(Extract provided)

Problem 01

If $p$ and $q$ are natural numbers so that $\frac{p}{q}=1-\frac{1}{2}+\frac{1}{3}-\frac{1}{4}+ \ldots -\frac{1}{1318}+\frac{1}{1319},$ Prove that $p$ is divisible with $1979$ .

Solution

We first write $\begin{align*} \frac{p}{q} &=1-\frac{1}{2}+\frac{1}{3}-\frac{1}{4}+\cdots-\frac{1}{1318}+\frac{1}{1319}\\ &=1+\frac{1}{2}+\cdots+\frac{1}{1319}-2\cdot\left(\frac{1}{2}+\frac{1}{4}+\cdots+\frac{1}{1318}\right)\\ &=1+\frac{1}{2}+\cdots+\frac{1}{1319}-\left(1+\frac{1}{2}+\cdots+\frac{1}{659}\right)\\ &=\frac{1}{660}+\frac{1}{661}+\cdots+\frac{1}{1319} \end{align*}$

Now, observe that $\begin{align*} \frac{1}{660}+\frac{1}{1319}=\frac{660+1319}{660\cdot 1319}=\frac{1979}{660\cdot 1319} \end{align*}$ and similarly $\frac{1}{661}+\frac{1}{1318}=\frac{1979}{661\cdot 1318}$ and $\frac{1}{662}+\frac{1}{1317}=\frac{1979}{662\cdot 1317}$ , and so on. We see that the original equation becomes $\begin{align*} \frac{p}{q} =\frac{1979}{660\cdot 1319}+\frac{1979}{661\cdot 1318}+\cdots+\frac{1979}{989\cdot 990}=1979\cdot\frac{r}{s} \end{align*}$ where $s=660\cdot 661\cdots 1319$ and $r=\frac{s}{660\cdot 1319}+\frac{s}{661\cdot 1318}+\cdots+\frac{s}{989\cdot 990}$ are two integers. Finally consider $p=1979\cdot\frac{qr}{s}$ , and observe that $s\nmid 1979$ because $1979$ is a prime, it follows that $\frac{qr}{s}\in\mathbb{Z}$ . Hence we deduce that $p$ is divisible with $1979$ .

Problem 02

We consider a prism which has the upper and inferior basis the pentagons: $A_{1}A_{2}A_{3}A_{4}A_{5}$ and $B_{1}B_{2}B_{3}B_{4}B_{5}$ . Each of the sides of the two pentagons and the segments $A_{i}B_{j}$ with $i,j=1,\ldots$ ,5 is colored in red or blue. In every triangle which has all sides colored there exists one red side and one blue side. Prove that all the 10 sides of the two basis are colored in the same color.

(Data shown)

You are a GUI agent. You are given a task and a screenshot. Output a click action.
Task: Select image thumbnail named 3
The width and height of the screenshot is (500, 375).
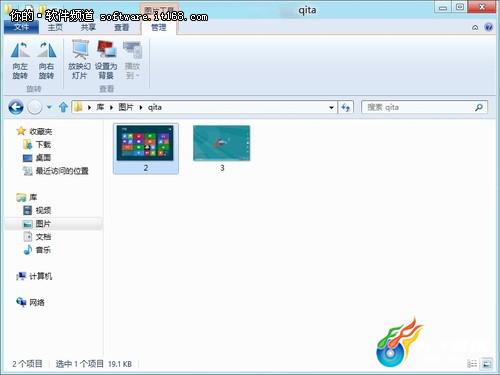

(Short exercise) Copy the olympiad problems text from "Now, observe that" to "deduce that $p$ is divisible with $1979$ .", swapping "integers" for "whole numbers".

(Exercise response)
Now, observe that $\begin{align*} \frac{1}{660}+\frac{1}{1319}=\frac{660+1319}{660\cdot 1319}=\frac{1979}{660\cdot 1319} \end{align*}$ and similarly $\frac{1}{661}+\frac{1}{1318}=\frac{1979}{661\cdot 1318}$ and $\frac{1}{662}+\frac{1}{1317}=\frac{1979}{662\cdot 1317}$ , and so on. We see that the original equation becomes $\begin{align*} \frac{p}{q} =\frac{1979}{660\cdot 1319}+\frac{1979}{661\cdot 1318}+\cdots+\frac{1979}{989\cdot 990}=1979\cdot\frac{r}{s} \end{align*}$ where $s=660\cdot 661\cdots 1319$ and $r=\frac{s}{660\cdot 1319}+\frac{s}{661\cdot 1318}+\cdots+\frac{s}{989\cdot 990}$ are two whole numbers. Finally consider $p=1979\cdot\frac{qr}{s}$ , and observe that $s\nmid 1979$ because $1979$ is a prime, it follows that $\frac{qr}{s}\in\mathbb{Z}$ . Hence we deduce that $p$ is divisible with $1979$ .